1. Team working and interpersonal skills
2. Initiative
3. Analysing and problem solving
4. Verbal communication
5. Personal planning and organising
6. Flexibility
7. IT skills
I'd have to say that I think IT skills are important, particularly since I am an IT contractor / consultant, however, if you're illiterate, can't work in a team, solve problems, tie your own shoelaces, then you're pretty fucked, and IT skills are the least of your worries.
I think the feeling that IT skills are undervalued stems from businesses typically seeing IT as only an overhead, and not really a core part of enabling folk to get work done. (Whatever the particular work of the company is...) Too many times IT budgets are slashed, support is cut back, and cheap kludges are thrown in to production which is fine when things work, but when they break how many engineers, sales people, widget makers, traders or whomever find they can't do a damn thing until someone comes along to make it all better?

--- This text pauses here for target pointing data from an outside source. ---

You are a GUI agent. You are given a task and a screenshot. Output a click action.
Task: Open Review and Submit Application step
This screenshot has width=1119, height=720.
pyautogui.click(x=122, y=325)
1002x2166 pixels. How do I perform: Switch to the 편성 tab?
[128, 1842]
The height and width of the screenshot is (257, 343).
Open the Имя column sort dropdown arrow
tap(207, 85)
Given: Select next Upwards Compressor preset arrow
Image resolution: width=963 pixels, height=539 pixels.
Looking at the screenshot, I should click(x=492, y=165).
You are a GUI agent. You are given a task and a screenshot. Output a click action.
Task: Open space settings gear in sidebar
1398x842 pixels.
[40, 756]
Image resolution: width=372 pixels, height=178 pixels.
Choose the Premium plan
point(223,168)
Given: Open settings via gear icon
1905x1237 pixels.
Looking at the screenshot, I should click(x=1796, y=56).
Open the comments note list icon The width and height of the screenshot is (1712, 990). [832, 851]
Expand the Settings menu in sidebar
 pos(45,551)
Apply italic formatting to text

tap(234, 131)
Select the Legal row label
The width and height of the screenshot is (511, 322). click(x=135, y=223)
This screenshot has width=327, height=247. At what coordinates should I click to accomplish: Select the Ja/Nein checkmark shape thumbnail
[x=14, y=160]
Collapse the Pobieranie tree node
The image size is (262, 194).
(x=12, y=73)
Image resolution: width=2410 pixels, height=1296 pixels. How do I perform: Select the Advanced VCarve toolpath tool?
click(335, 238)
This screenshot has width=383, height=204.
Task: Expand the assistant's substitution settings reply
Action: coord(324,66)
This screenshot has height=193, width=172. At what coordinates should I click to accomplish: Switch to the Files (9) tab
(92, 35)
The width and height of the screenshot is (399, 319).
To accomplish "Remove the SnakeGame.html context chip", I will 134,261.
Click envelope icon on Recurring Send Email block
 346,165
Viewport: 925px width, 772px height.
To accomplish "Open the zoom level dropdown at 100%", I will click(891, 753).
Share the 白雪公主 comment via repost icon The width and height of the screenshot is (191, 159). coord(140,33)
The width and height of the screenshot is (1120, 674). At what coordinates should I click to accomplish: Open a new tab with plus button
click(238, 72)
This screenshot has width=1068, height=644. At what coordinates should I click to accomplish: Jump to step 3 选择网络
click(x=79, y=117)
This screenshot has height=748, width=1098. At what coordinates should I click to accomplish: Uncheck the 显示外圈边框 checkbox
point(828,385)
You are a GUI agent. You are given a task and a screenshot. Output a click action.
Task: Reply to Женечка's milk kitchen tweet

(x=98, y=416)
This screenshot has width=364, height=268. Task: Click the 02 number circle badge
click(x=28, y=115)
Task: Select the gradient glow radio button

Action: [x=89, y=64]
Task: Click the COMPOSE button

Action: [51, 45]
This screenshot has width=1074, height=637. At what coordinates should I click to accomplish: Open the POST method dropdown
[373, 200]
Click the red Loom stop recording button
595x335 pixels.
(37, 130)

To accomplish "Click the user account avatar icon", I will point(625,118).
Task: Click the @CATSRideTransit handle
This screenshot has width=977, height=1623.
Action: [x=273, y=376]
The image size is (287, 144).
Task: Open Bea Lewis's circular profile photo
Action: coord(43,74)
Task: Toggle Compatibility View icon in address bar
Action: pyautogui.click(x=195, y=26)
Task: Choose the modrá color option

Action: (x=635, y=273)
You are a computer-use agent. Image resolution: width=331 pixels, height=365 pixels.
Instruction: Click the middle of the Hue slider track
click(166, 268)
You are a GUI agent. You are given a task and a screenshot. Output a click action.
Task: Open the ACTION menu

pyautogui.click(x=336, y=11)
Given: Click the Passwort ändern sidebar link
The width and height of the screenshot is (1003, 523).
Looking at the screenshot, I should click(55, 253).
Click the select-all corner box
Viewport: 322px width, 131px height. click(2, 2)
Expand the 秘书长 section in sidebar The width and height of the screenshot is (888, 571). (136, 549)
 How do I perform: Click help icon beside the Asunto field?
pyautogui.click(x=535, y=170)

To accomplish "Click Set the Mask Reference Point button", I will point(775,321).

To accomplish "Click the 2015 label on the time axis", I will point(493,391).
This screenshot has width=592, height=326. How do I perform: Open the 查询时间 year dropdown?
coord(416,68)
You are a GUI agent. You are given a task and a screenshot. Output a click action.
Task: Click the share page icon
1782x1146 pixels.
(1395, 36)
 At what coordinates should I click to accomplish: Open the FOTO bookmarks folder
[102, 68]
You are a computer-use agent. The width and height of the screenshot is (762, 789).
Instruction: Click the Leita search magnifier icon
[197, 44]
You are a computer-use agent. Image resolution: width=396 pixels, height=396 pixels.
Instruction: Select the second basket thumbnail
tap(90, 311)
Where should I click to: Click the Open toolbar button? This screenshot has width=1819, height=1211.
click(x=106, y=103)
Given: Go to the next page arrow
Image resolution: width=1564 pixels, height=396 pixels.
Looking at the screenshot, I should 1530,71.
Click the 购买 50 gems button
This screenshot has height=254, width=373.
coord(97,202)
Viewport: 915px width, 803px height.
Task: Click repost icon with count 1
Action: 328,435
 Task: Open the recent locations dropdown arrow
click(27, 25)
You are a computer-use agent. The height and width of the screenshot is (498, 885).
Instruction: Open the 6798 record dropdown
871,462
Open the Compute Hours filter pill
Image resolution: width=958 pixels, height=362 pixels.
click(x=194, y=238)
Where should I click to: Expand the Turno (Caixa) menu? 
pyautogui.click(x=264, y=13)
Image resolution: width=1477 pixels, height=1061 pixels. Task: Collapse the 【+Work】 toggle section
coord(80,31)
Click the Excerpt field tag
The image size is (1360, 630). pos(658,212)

These costs will run in to millions of (wo)man hours, and seriously impacts the profitability of a company, not to mention losing your latest CV, and mp3 collection seriously fucks up your Qi. A lot of this is preventable, if the hard headed spreadsheet managers would listen to the actual support requirements of the people that work in the companies...
A happy medium is required, not lowest common denominator.
But then, I was always going to say that. That, and give me a pay rise.
1 comment:
It's just as well for Microsoft they are - if they weren't people would be using Open Source software and generally rolling their own and nobody would be paying the Microsoft Tax.
Of course by `IT skills' Microsoft mean MCSE which isn't even any use as toilet paper.